Analysts polled by Reuters had expected sales to increase by 0.4 percent from September. The decline was the biggest since the 0.9 percent retreat in March 2016.
Canada’s economy grew by 3.5 percent on an annualized basis in the third quarter after shrinking in the second quarter following a major wildfire in oil-producing Alberta. Economists expect fourth-quarter growth to be more modest.
“Today’s data are a clear negative for the October GDP outlook, supporting our view for a meaningful slowdown in fourth-quarter growth from the third quarter’s firm pace,” said Nick Exarhos of CIBC Economics.

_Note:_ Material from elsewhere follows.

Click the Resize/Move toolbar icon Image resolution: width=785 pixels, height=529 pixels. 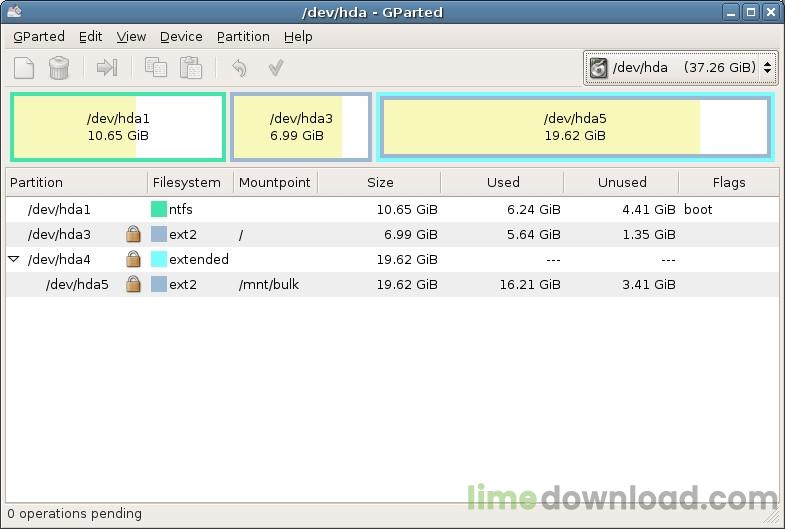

The Bank of Canada, which last year cut interest rates twice to help counter the shock caused by low oil prices, pointed to a “significant” amount of slack in the Canadian economy as it held rates steady last week.
Governor Stephen Poloz is scheduled to hold a news conference at 11:15 a.m. (1615 GMT) on Thursday to discuss the bank’s latest financial system review.
In October, the central bank cut its forecast for annualized fourth-quarter growth to 1.5 percent from 2.8 percent.
“This should help remind markets of the challenging outlook for the Canadian economy,” said TD Securities strategist Robert Both in a note to clients.
Sales fell in 15 of the 21 industries, representing 61 percent of the manufacturing sector. The volume of goods sold, a measure which strips out the effect of price changes and is closely watched by economists, plunged by 1.7 percent.
Primary metal sales sank by 2.4 percent while petroleum and coal products posted a 1.7 decline on lower volumes of product sold.